• What to work on
1 - Using the race report below, answer these questions:
(a) At what Group level was the Prix Cleopatre run?
(b) What was the winning time?
(c) At which track and on what date did Gilded Prize record her first win?
2 - In the race report below, turn the paragraph that begins "That progression has been deliberate" into a short bulleted list that keeps its main facts.

• Page excerpt
----

Gilded Prize stays perfect with commanding Prix Cleopatre win
Gilded Prize made it 3-for-3 at Saint-Cloud, cruising home by 3.5 lengths in the Prix Cleopatre and strengthening her French Oaks profile.

Gilded Prize turned promise into pressure on the French Oaks trail with a pillar-to-post win in the Group 3 Henri Matisse Coolmore Prix Cleopatre at Saint-Cloud, staying unbeaten in three starts and stamping herself as a filly to follow as the spring unfolds.
The Juddmonte homebred, by Frankel out of Grand Jete, controlled the 1m2½f test from the front on good ground and never looked vulnerable once Colin Keane had her in rhythm. She beat Warriors Whisper by 3.5 lengths, with Blanche de Medicis third, in a field of six, stopping the clock in 2m 19.37s. The manner of the win mattered as much as the margin: Gilded Prize did not need a late surge or a pace collapse, she dictated terms and stretched clear when asked, a sign that her blend of tactical speed and stamina is translating into black-type form.
That progression has been deliberate. Gilded Prize opened her account at Chantilly on Nov. 18, 2025, returned to the same track for a second win on March 26, 2026, and then stepped into Group 3 company at Saint-Cloud on April 17. The middle win was enough to make her Frankel’s 46th TDN Rising Star, and the Cleopatre performance showed that label was no early flourish. She is moving through the ranks the right way, improving in stages rather than arriving fully formed.

----

• Input data
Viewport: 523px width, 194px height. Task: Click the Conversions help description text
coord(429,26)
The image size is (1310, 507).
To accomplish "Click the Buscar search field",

----

• Exercise results
1 -
(a) Group 3
(b) 2m 19.37s
(c) Chantilly, on Nov. 18, 2025

2 -
- Gilded Prize's progression has been deliberate.
- First win: Chantilly, Nov. 18, 2025.
- Second win: Chantilly again, March 26, 2026. This win made her Frankel's 46th TDN Rising Star.
- Third start: Group 3 company at Saint-Cloud on April 17. The Cleopatre performance showed the Rising Star label was no early flourish.
- She is improving in stages rather than arriving fully formed.